» **INSTRUCTIONS TO FOLLOW**
Reproduce word for word, from the entries below, the line with "Blog (489, 1765)", the line with "Quel régime est", and every line between them, and nothing more.

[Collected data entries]
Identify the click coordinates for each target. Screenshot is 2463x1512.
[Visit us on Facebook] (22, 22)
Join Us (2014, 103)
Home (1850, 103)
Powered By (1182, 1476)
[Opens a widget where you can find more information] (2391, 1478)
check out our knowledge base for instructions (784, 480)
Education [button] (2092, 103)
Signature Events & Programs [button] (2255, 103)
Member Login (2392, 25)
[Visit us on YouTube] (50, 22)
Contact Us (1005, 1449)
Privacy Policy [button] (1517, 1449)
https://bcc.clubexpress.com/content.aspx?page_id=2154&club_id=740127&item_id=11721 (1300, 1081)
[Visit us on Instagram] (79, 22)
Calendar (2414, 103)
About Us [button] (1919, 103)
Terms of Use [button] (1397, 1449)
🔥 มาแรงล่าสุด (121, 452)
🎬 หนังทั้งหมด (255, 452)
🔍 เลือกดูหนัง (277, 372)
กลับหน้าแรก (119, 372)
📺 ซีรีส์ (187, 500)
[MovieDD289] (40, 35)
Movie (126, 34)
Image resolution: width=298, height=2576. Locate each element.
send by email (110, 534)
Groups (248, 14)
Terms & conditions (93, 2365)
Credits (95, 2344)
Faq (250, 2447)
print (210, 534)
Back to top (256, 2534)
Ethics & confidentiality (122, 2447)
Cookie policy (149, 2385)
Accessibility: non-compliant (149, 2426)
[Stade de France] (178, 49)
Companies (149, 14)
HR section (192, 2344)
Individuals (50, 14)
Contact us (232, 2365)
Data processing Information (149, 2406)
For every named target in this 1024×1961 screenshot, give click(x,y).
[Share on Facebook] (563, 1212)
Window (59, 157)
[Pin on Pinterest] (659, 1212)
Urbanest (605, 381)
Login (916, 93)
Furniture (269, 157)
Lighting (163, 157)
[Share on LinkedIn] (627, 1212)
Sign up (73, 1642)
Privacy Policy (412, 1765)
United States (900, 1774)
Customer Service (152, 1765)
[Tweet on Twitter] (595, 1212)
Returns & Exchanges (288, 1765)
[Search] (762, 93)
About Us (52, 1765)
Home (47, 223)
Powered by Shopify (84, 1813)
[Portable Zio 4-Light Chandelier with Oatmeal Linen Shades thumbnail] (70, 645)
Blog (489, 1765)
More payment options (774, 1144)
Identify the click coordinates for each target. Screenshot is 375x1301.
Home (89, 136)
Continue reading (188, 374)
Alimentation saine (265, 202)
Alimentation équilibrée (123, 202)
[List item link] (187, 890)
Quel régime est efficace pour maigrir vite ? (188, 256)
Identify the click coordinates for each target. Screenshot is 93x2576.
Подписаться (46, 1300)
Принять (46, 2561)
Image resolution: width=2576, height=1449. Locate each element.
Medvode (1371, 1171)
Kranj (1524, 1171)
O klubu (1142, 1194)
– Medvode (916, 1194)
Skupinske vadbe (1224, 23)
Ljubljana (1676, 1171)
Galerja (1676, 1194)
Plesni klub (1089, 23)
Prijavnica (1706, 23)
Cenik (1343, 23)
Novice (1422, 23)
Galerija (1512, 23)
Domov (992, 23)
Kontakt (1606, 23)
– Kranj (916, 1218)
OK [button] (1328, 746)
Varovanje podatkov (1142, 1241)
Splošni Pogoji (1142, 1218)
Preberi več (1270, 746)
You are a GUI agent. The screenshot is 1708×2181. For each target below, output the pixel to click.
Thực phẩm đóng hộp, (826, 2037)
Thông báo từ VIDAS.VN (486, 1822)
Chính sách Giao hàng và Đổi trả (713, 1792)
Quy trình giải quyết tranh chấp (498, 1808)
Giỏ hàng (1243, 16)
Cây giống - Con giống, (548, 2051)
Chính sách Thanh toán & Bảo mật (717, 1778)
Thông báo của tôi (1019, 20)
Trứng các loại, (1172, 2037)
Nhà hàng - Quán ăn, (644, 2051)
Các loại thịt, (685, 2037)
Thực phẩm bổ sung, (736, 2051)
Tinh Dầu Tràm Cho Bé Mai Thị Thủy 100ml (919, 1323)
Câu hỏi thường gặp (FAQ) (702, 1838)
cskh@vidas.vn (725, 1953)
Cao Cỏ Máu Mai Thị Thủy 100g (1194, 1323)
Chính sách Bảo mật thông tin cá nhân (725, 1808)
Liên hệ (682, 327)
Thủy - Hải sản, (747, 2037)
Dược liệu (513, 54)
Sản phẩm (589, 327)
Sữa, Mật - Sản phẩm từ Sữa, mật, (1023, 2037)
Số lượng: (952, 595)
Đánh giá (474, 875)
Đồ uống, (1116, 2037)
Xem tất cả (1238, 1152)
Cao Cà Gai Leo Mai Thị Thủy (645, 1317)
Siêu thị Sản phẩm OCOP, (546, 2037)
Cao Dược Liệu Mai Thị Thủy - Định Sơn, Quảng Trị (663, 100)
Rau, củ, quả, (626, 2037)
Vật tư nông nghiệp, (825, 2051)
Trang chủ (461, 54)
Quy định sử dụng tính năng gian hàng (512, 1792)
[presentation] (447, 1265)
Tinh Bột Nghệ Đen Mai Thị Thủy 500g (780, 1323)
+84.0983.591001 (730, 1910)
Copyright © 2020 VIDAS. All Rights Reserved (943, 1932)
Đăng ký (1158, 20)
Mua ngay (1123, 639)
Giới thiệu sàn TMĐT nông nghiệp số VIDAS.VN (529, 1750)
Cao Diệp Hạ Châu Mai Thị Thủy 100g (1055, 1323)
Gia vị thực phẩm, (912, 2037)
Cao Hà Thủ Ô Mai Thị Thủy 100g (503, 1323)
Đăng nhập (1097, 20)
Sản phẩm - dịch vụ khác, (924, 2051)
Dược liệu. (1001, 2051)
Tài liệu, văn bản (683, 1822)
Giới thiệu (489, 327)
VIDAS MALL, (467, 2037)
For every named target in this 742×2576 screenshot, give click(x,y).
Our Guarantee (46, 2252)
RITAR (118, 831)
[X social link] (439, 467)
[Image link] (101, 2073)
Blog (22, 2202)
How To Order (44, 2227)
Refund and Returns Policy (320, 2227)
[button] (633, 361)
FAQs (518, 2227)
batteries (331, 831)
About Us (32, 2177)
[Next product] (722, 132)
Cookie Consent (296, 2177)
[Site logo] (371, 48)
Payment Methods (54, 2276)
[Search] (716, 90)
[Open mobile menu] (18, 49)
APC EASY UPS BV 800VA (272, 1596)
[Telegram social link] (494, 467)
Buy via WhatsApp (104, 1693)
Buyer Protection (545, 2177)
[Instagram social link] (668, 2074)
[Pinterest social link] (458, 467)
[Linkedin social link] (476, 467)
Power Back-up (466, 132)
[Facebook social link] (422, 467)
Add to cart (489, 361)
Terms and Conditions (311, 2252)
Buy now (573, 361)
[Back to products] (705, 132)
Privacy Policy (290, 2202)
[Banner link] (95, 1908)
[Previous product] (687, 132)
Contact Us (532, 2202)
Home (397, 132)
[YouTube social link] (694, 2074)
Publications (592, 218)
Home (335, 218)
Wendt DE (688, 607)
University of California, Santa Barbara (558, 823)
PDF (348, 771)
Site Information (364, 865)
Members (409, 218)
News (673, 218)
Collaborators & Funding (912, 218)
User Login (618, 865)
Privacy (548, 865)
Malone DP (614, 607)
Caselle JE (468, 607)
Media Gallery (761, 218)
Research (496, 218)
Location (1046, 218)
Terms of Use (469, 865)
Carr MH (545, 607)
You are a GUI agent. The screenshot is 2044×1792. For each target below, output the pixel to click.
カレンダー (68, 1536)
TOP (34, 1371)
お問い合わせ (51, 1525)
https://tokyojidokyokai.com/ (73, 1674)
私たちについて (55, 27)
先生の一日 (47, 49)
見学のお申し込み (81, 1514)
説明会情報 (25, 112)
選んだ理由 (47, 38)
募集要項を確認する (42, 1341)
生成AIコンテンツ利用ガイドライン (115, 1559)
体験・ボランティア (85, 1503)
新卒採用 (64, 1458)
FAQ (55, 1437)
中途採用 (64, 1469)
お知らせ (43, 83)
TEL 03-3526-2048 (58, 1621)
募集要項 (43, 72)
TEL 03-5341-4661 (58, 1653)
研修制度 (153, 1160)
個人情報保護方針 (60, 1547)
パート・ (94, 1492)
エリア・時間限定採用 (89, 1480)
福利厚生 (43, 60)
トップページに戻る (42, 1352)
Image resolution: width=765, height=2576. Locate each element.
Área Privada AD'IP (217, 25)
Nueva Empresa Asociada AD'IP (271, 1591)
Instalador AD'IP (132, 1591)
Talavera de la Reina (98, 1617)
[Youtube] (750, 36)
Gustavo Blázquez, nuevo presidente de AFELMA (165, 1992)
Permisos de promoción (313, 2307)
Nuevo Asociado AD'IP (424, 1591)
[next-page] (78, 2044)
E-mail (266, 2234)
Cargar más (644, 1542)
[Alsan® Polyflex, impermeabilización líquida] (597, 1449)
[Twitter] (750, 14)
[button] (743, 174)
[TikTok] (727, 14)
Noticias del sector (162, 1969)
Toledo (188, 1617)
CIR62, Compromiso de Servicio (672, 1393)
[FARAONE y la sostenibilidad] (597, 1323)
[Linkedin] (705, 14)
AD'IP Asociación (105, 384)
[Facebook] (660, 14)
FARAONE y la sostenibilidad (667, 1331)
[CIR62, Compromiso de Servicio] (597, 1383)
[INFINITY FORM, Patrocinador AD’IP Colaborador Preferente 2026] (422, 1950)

» **REPLY TO THE TASK**
Blog (489, 1765)
More payment options (774, 1144)
Identify the click coordinates for each target. Screenshot is 375x1301.
Home (89, 136)
Continue reading (188, 374)
Alimentation saine (265, 202)
Alimentation équilibrée (123, 202)
[List item link] (187, 890)
Quel régime est efficace pour maigrir vite ? (188, 256)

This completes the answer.